Гермиона спешила к Визжащей хижине. Сначала она добралась до Дырявого Котла, потом пронеслась через весь зал к камину и, даже не стряхнув капли с воротника пальто, кинула горсть дымолетного порошка в огонь.
— Хогсмит!
Улочки совершенно не изменились. Так казалось на первый взгляд — но все поблекло так же, как и в городе.

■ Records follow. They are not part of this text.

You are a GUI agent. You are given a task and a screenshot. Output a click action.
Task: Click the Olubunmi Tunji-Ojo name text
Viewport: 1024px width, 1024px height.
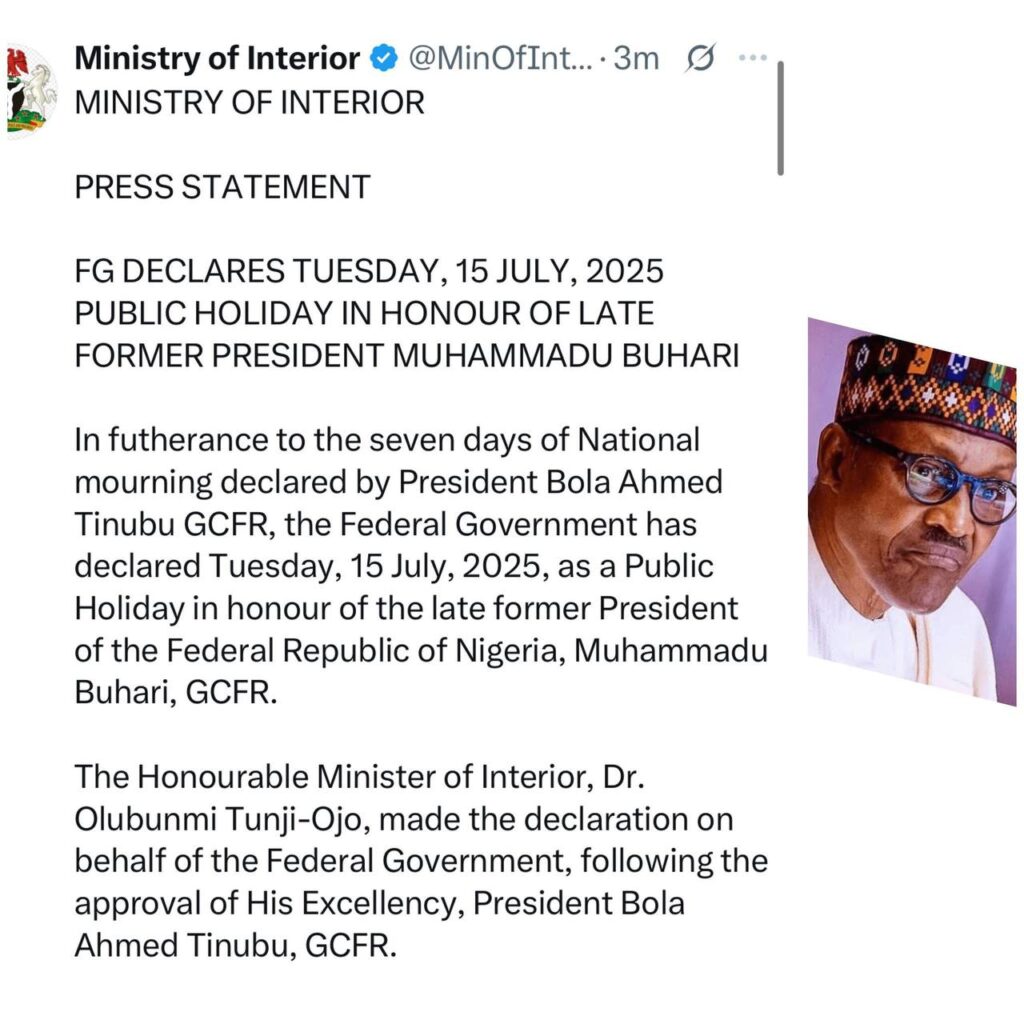point(218,820)
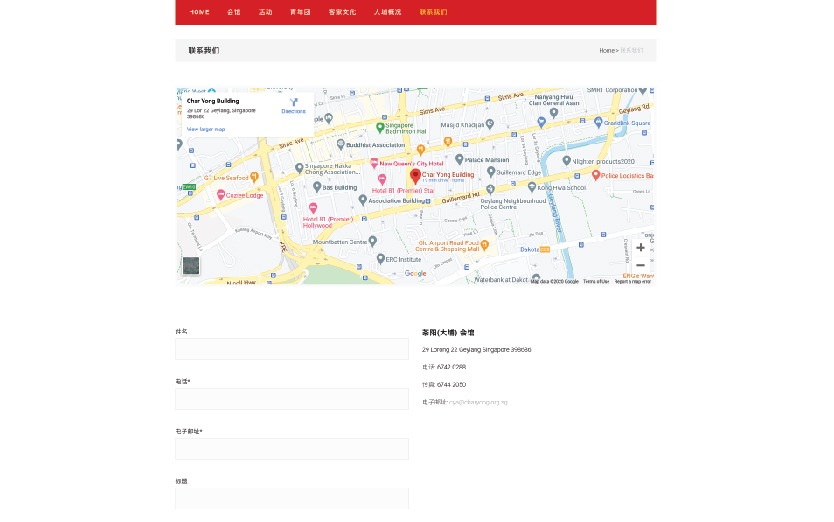Image resolution: width=834 pixels, height=522 pixels.
Task: Open the 会馆 menu item
Action: (233, 12)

Не смеялись дети — да и кто их выпустит на улицу в такую непогоду? — половина магазинов была закрыта, продавцы как-то грозно позыркивали на покупателей, изредка забегавших на крыльцо — отряхнуть зонты… не спасала даже магия.
Но Гермиону это не волновало — она упорно шла к своей цели, к Визжащей хижине.
Грейнджер казалось странным, что когда-то давно не похоронили столь важного, как оказалось, для всех человека — Северуса Снейпа.
Оставили его на холодном полу в старом заброшенном строении. Хотя какая разница — холодным был пол или нет. Уж Снейпу-то точно было все равно.
Гермиона горько улыбнулась — почему об этом задумалась только она? Неужели больше никого не интересовала судьба зельевара?
Вряд ли. Должен же быть хотя бы один человек, которому тот был бы важен. Ведь так? Так?..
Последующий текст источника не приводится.